In addition, Solowin has entered into indemnification agreements with the directors and executive officers that provide such persons with additional indemnification beyond that provided in its memorandum and articles of association.

Insofar as indemnification for liabilities arising under the Securities Act may be permitted to the directors, officers or persons controlling us under the foregoing provisions, we have been informed that in the opinion of the SEC, such indemnification is against public policy as expressed in the Securities Act and is therefore unenforceable.

*Directors' Fiduciary Duties*. Under Delaware corporate law, a director of a Delaware corporation has a fiduciary duty to the corporation and its shareholders. This duty has two components: the duty of care and the duty of loyalty. The duty of care requires that a director act in good faith, with the care that an ordinarily prudent person would exercise under similar circumstances. Under this duty, a director must inform himself of, and disclose to shareholders, all material information reasonably available regarding a significant transaction. The duty of loyalty requires that a director acts in a manner he reasonably believes to be in the best interests of the corporation. He must not use his corporate position for personal gain or advantage. This duty prohibits self-dealing by a director and mandates that the best interest of the corporation and its shareholders take precedence over any interest possessed by a director, officer or controlling shareholder and not shared by the shareholders generally. In general, actions of a director are presumed to have been made on an informed basis, in good faith and in the honest belief that the action taken was in the best interests of the corporation. However, this presumption may be rebutted by evidence of a breach of one of the fiduciary duties. Should such evidence be presented concerning a transaction by a director, the director must prove the procedural fairness of the transaction, and that the transaction was of fair value to the corporation.

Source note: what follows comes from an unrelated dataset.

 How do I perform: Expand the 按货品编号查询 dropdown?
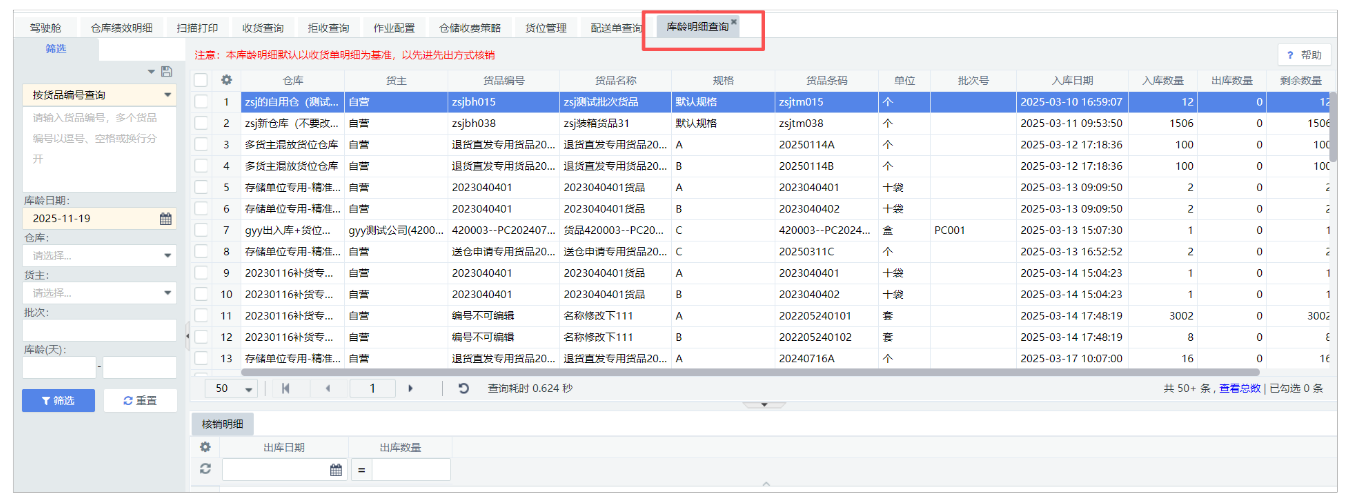167,95
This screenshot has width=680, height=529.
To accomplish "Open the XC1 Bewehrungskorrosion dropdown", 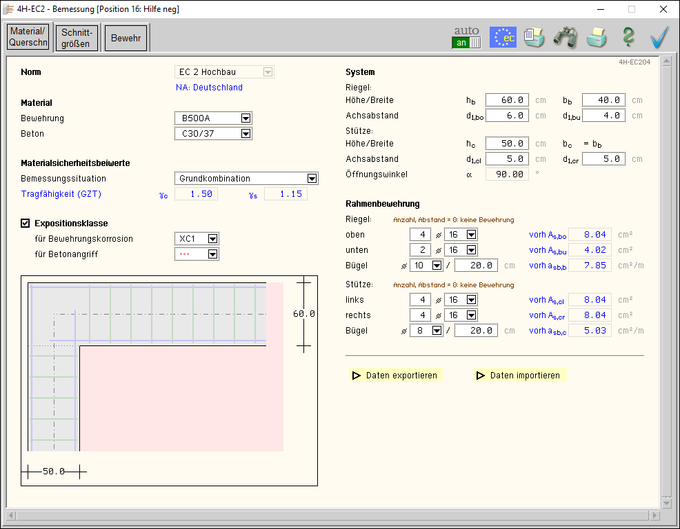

As a matter of Cayman Islands law, a director of a Cayman Islands company is in the position of a fiduciary with respect to the company and therefore it is considered that he owes the following duties to the company — a duty to act in good faith in the best interests of the company, a duty not to make a personal profit based on his position as director (unless the company permits him to do so), a duty not to put himself in a position where the interests of the company conflict with his personal interest or his duty to a third party and a duty to exercise powers for the purpose for which such powers were intended. A director of a Cayman Islands company owes to the company a duty to act with skill and care. It was previously considered that a director need not exhibit in the performance of his duties a greater degree of skill than may reasonably be expected from a person of his knowledge and experience. However, English and Commonwealth courts have moved towards an objective standard with regard to the required skill and care and these authorities are likely to be followed in the Cayman Islands.

*Shareholder Action by Written Consent*. Under the Delaware General Corporation Law, a corporation may eliminate the right of shareholders to act by written consent by amendment to its certificate of incorporation. Solowin's amended and restated articles of association provide that any action required or permitted to be taken at any general meetings may be taken upon the vote of shareholders at a general meeting duly noticed and convened in accordance with Solowin's amended and restated articles of association or may be taken by written consent of the shareholders without a meeting.

*Shareholder Proposals*. Under the Delaware General Corporation Law, a shareholder has the right to put any proposal before the annual meeting of shareholders, provided it complies with the notice provisions in the governing documents. A special meeting may be called by the board of directors or any other person authorized to do so in the governing documents, but shareholders may be precluded from calling special meetings.

The Companies Act does not provide shareholders with any right to requisition a general meeting or to put any proposal before a general meeting. However, these rights may be provided in a company's articles of association. Solowin's amended and restated articles of association do not provide its shareholders with such right. As an exempted Cayman Islands company, we are not obliged by law to call shareholders' annual general meetings.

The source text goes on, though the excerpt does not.